I loved this article by Jeff Leek on how the era of data has evolved over time.
- The era of not much data This is everything prior to about 1995 in my field. The era when we could only collect a few measurements at a time. The whole point of statistics was to try to optimaly squeeze information out of a small number of samples - so you see methods like maximum likelihood and minimum variance unbiased estimators being developed.
- The era of lots of measurements on a few samples This one hit hard in biology with the development of the microarray and the ability to measure thousands of genes simultaneously. This is the same statistical problem as in the previous era but with a lot more noise added. Here you see the development of methods for multiple testing and regularized regression to separate signals from piles of noise.
- The era of a few measurements on lots of samples This era is overlapping to some extent with the previous one. Large scale collections of data from EMRs and Medicare are examples where you have a huge number of people (samples) but a relatively modest number of variables measured. Here there is a big focus on statistical methods for knowing how to model different parts of the data with hierarchical models and separating signals of varying strength with model calibration.
- The era of all the data on everything. This is an era that currently we as civilians don’t get to participate in. But Facebook, Google, Amazon, the NSA and other organizations have thousands or millions of measurements on hundreds of millions of people. Other than just sheer computing I’m speculating that a lot of the problem is in segmentation (like in era 3) coupled with avoiding crazy overfitting (like in era 2).

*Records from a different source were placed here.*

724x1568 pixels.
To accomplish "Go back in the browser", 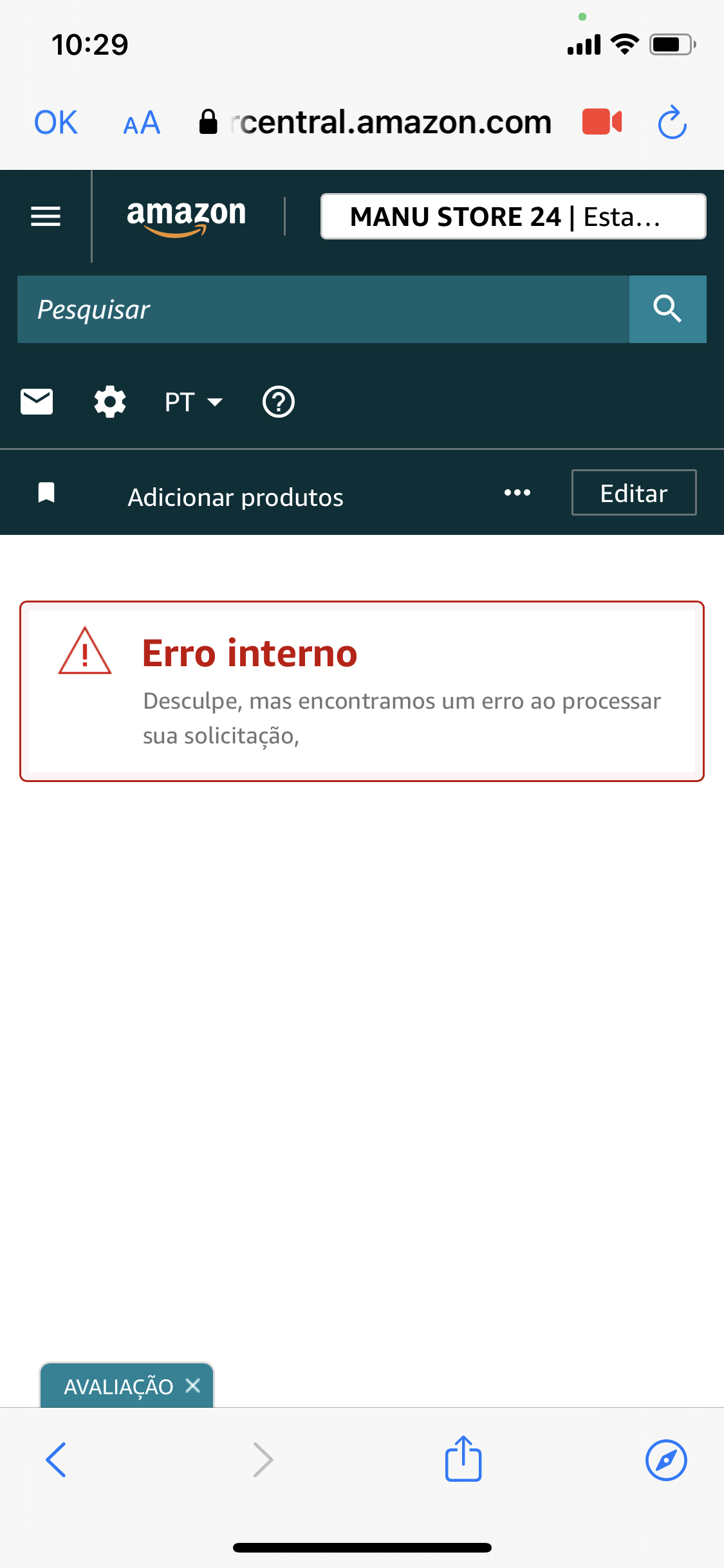I will coord(56,1460).
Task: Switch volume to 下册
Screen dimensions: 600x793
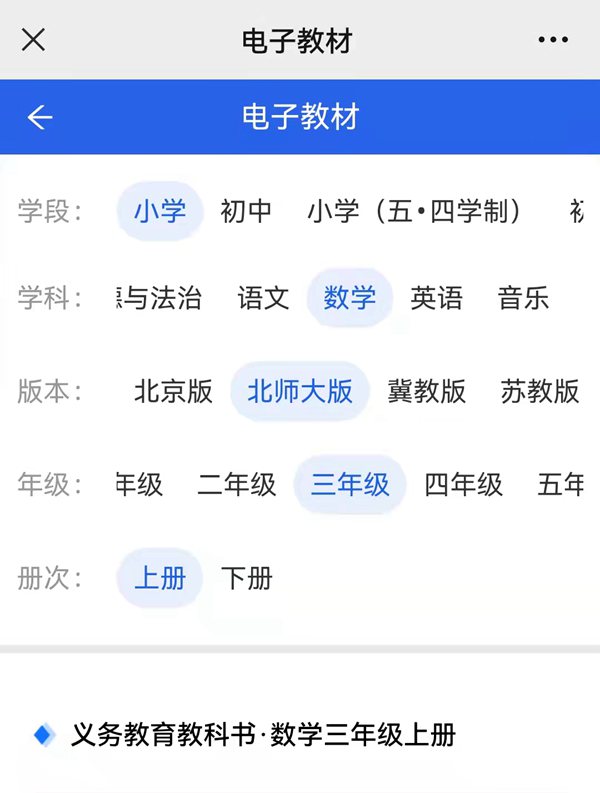Action: click(246, 578)
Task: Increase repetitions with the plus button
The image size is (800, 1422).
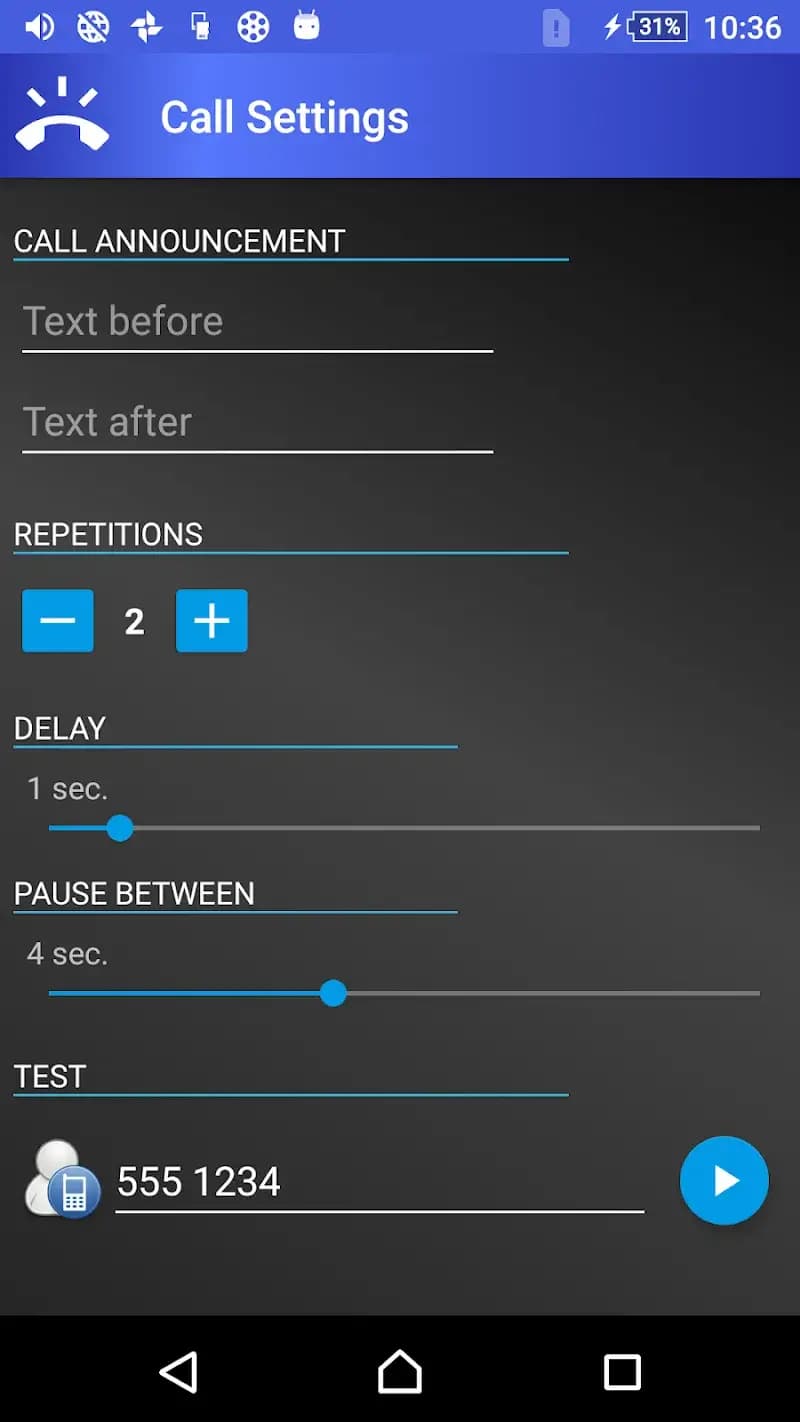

What is interesting to me is that how this will impact the world of analytics thro' application of new methodologies like AI and Machine Learning is one thing. The other one that I see is that how does this 'mass of data that is being generated' represent the right population that one is developing insights on. There is a lot of potential biases that can happen given the kind of people who have access to the net.
So, the future is about an era of mixing lot of samples offline along with a lot of data that is being generated online. The power of data fusion techniques will be required to build meaningful insights and predictive actions by various industries across the world.